Mississippi Power Co. is also asking the Mississippi Public Service Commission to review its proposed rate plan that would update what it charges customers.
The utility is not asking for a rate increase at this time, as critics of the plant expected. Mississippi Power had a June deadline to file a rate case. That date was set during its 2015 rate case proceeding. The utility was expected to file a full rate case this month, but this is not a traditional rate case.
Mississippi Power said in a statement that it is not filing for a full rate case seeking recovery of the project’s costs at this time. Its proposal this week does not include the portion of the plant that is meant to run on lignite coal.

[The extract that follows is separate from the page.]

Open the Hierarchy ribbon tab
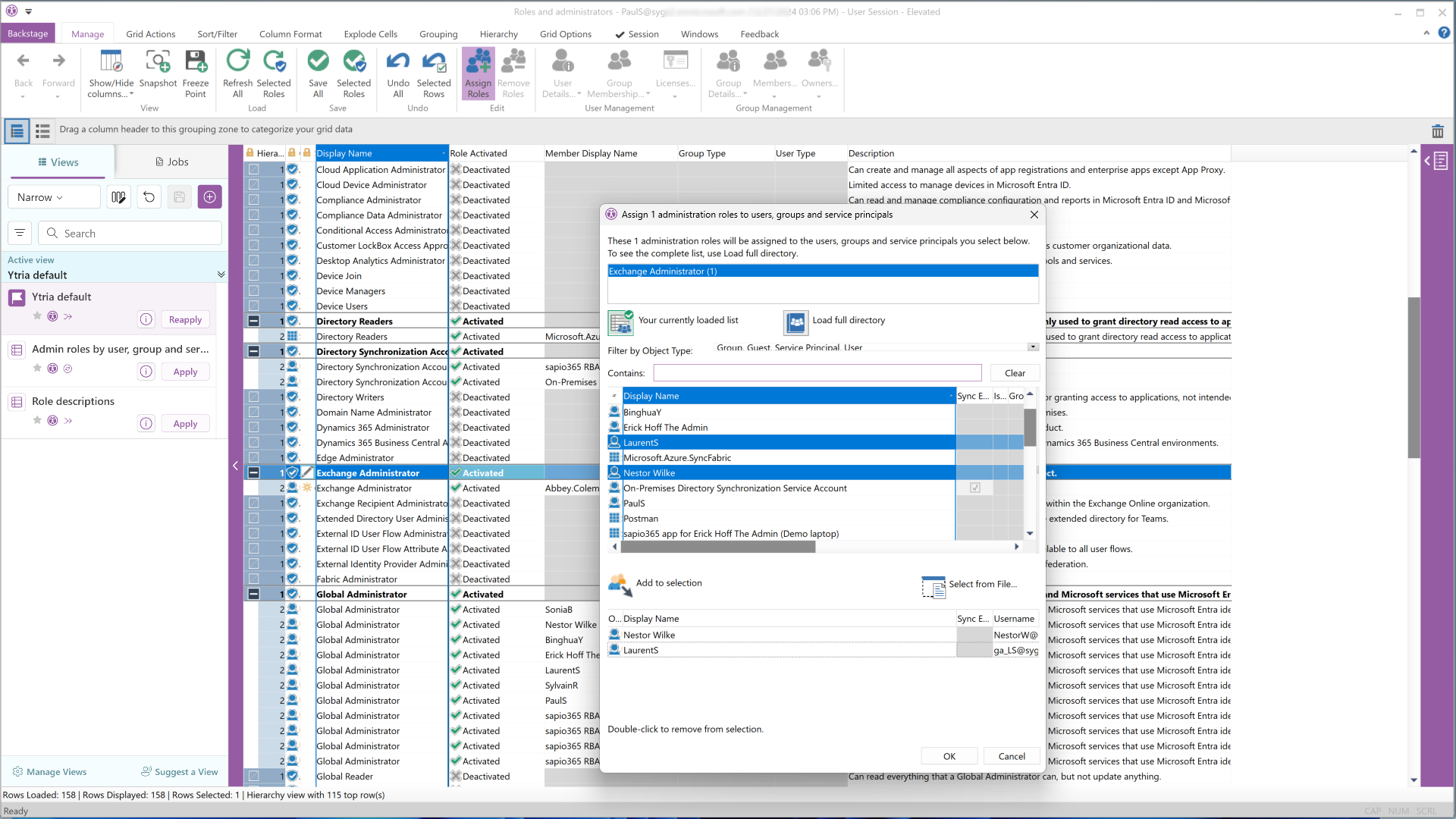 click(x=498, y=34)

This plan would only pertain to a portion of the plant that is producing energy from natural gas, according to the Public Service Commission.

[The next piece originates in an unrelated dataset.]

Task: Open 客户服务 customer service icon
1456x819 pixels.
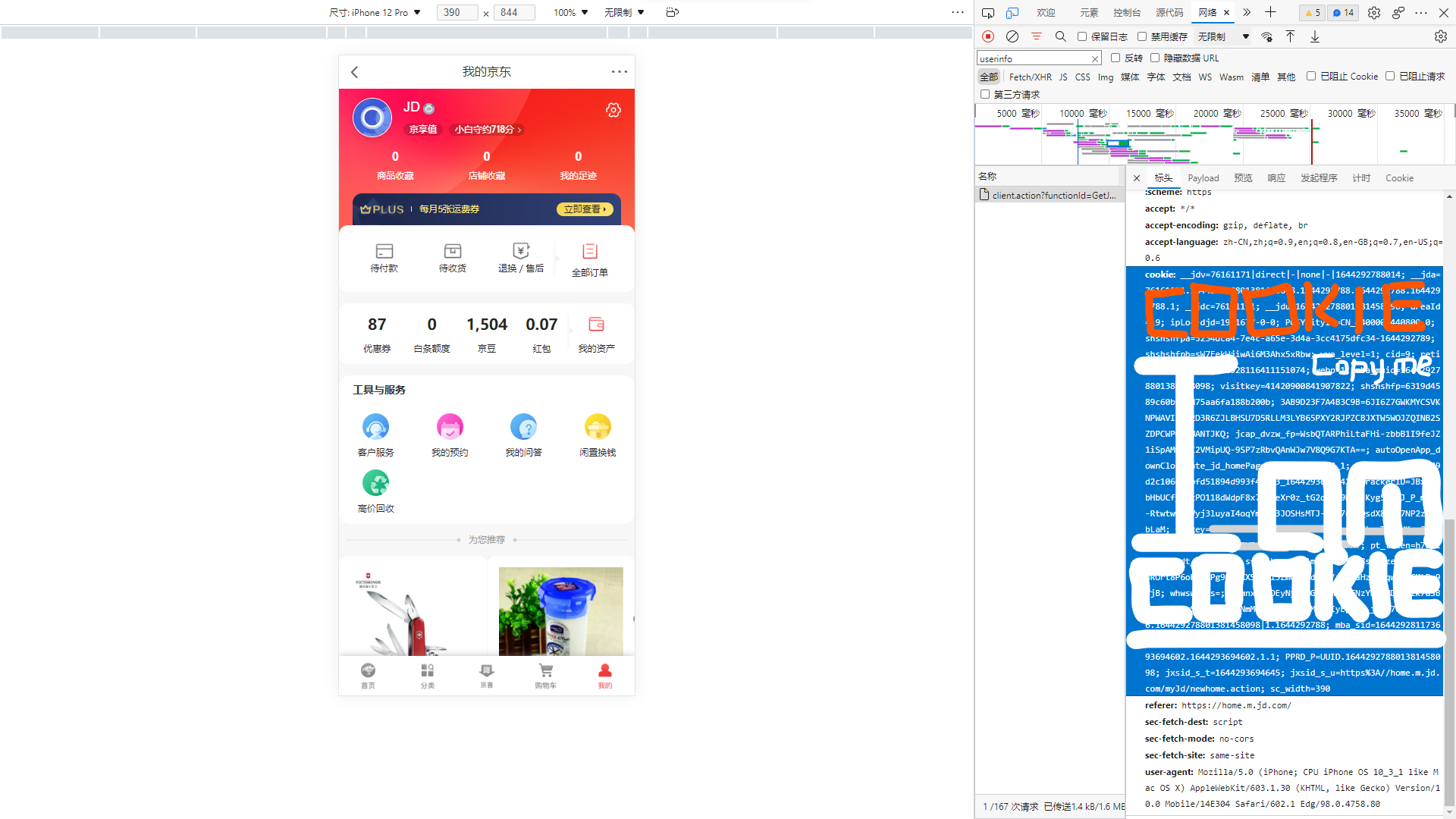Action: 375,427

Mississippi Power said in a statement that it is discussing with the Mississippi Public Utilities staff the status of the project and the nature and timing of a rate filing to address recovery of the remainder of the Kemper project costs not currently in rates.
“Mississippi Power continues to develop a traditional rate case and a rate mitigation plan to address these costs; however, the timing of that filing is uncertain,” the statement said.
In a U.S. Securities and Exchange Commission filed Monday, Mississippi Power announced that the project’s cost estimate has increased by $186 million.
The utility said it expects the facility to be in service by the end of June. It has yet to meet its project deadline, most recently missing its planned May 31 deadline.
Mississippi Power said it experienced leaks in the syngas coolers of the plant’s gasifier B, which required modifications to the syngas coolers on both gasifiers. It said it is resuming production of electricity using syngas from the gasifiers.
As for when the full rate case is filed, commission chair Brandon Presley said in May that reviewing that type of rate case would take months.
“Because of the magnitude of the cost and the project, this is something the commission is going to be doing their due diligence on,” Presley said.
Generally, costs cannot be recovered unless the commission determines them to be prudent.
The utility has a $2.88 billion cost cap for customers regarding the power plant portion of the project.
The utility said in a recent U.S. Securities and Exchange Commission filing that $4.3 billion in project costs is eligible for recovery. There is also no cost cap for recovering its infrastructure-related costs, which have included the plant’s adjacent lignite coal mine, its proposed carbon-dioxide pipeline and transmission.
The rate case process typically takes a few months to accommodate various filings from the utility, ratepayers and other organizations. After the initial rate case filing, interveners such as the commission staff, companies and individual rate payers can pose questions about the filing.
After that, the interveners are able submit data that formally seek other information and evidence regarding the rate case. The utility can then respond with its own data and evidence.
This information is reviewed at an evidentiary hearing. The commission then typically takes a vote on the rate case at a later commission meeting.